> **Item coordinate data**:
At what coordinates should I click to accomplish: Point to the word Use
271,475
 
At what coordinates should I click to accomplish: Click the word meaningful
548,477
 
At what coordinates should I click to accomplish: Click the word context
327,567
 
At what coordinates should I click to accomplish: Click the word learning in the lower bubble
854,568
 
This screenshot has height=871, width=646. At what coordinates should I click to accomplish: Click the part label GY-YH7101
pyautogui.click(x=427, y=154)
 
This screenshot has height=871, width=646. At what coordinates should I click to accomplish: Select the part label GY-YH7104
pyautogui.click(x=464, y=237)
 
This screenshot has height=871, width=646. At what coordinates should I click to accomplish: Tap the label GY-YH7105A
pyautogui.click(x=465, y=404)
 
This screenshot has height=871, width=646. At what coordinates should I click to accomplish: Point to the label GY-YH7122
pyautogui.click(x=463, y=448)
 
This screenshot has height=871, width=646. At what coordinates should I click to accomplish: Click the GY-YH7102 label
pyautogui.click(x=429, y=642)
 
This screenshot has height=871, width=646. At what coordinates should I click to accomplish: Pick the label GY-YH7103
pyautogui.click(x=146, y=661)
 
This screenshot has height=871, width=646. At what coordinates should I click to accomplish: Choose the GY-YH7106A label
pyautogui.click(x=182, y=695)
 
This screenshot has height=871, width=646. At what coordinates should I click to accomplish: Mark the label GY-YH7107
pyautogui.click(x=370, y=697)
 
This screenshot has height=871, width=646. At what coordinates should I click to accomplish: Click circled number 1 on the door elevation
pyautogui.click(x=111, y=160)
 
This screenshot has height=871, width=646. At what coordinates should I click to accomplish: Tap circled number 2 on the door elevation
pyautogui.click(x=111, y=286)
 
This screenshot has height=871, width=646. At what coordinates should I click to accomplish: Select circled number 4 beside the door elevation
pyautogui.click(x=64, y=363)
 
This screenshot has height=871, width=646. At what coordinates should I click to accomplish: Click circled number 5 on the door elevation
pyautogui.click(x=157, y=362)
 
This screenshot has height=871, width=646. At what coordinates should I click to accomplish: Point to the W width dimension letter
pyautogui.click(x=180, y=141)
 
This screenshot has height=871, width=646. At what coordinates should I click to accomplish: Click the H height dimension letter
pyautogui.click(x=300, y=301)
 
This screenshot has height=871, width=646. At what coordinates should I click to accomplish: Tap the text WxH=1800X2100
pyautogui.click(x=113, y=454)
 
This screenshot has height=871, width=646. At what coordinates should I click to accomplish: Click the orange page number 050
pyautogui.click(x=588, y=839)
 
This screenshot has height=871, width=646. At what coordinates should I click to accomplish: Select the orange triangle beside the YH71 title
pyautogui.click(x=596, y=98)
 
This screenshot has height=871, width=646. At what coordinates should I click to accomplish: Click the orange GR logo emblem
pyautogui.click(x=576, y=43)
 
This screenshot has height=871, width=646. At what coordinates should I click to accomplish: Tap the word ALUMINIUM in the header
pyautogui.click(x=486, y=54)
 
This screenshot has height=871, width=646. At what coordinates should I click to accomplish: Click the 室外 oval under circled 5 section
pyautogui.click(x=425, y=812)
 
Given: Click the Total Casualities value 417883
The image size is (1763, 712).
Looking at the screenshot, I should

> **Written exercise**: Present all of the lines above as a numbered list, leaving out the blank lines.

> **Reply**:
1. At what coordinates should I click to accomplish: Point to the word Use
2. 271,475
3. At what coordinates should I click to accomplish: Click the word meaningful
4. 548,477
5. At what coordinates should I click to accomplish: Click the word context
6. 327,567
7. At what coordinates should I click to accomplish: Click the word learning in the lower bubble
8. 854,568
9. This screenshot has height=871, width=646. At what coordinates should I click to accomplish: Click the part label GY-YH7101
10. pyautogui.click(x=427, y=154)
11. This screenshot has height=871, width=646. At what coordinates should I click to accomplish: Select the part label GY-YH7104
12. pyautogui.click(x=464, y=237)
13. This screenshot has height=871, width=646. At what coordinates should I click to accomplish: Tap the label GY-YH7105A
14. pyautogui.click(x=465, y=404)
15. This screenshot has height=871, width=646. At what coordinates should I click to accomplish: Point to the label GY-YH7122
16. pyautogui.click(x=463, y=448)
17. This screenshot has height=871, width=646. At what coordinates should I click to accomplish: Click the GY-YH7102 label
18. pyautogui.click(x=429, y=642)
19. This screenshot has height=871, width=646. At what coordinates should I click to accomplish: Pick the label GY-YH7103
20. pyautogui.click(x=146, y=661)
21. This screenshot has height=871, width=646. At what coordinates should I click to accomplish: Choose the GY-YH7106A label
22. pyautogui.click(x=182, y=695)
23. This screenshot has height=871, width=646. At what coordinates should I click to accomplish: Mark the label GY-YH7107
24. pyautogui.click(x=370, y=697)
25. This screenshot has height=871, width=646. At what coordinates should I click to accomplish: Click circled number 1 on the door elevation
26. pyautogui.click(x=111, y=160)
27. This screenshot has height=871, width=646. At what coordinates should I click to accomplish: Tap circled number 2 on the door elevation
28. pyautogui.click(x=111, y=286)
29. This screenshot has height=871, width=646. At what coordinates should I click to accomplish: Select circled number 4 beside the door elevation
30. pyautogui.click(x=64, y=363)
31. This screenshot has height=871, width=646. At what coordinates should I click to accomplish: Click circled number 5 on the door elevation
32. pyautogui.click(x=157, y=362)
33. This screenshot has height=871, width=646. At what coordinates should I click to accomplish: Point to the W width dimension letter
34. pyautogui.click(x=180, y=141)
35. This screenshot has height=871, width=646. At what coordinates should I click to accomplish: Click the H height dimension letter
36. pyautogui.click(x=300, y=301)
37. This screenshot has height=871, width=646. At what coordinates should I click to accomplish: Tap the text WxH=1800X2100
38. pyautogui.click(x=113, y=454)
39. This screenshot has height=871, width=646. At what coordinates should I click to accomplish: Click the orange page number 050
40. pyautogui.click(x=588, y=839)
41. This screenshot has height=871, width=646. At what coordinates should I click to accomplish: Select the orange triangle beside the YH71 title
42. pyautogui.click(x=596, y=98)
43. This screenshot has height=871, width=646. At what coordinates should I click to accomplish: Click the orange GR logo emblem
44. pyautogui.click(x=576, y=43)
45. This screenshot has height=871, width=646. At what coordinates should I click to accomplish: Tap the word ALUMINIUM in the header
46. pyautogui.click(x=486, y=54)
47. This screenshot has height=871, width=646. At what coordinates should I click to accomplish: Click the 室外 oval under circled 5 section
48. pyautogui.click(x=425, y=812)
49. Given: Click the Total Casualities value 417883
50. The image size is (1763, 712).
51. Looking at the screenshot, I should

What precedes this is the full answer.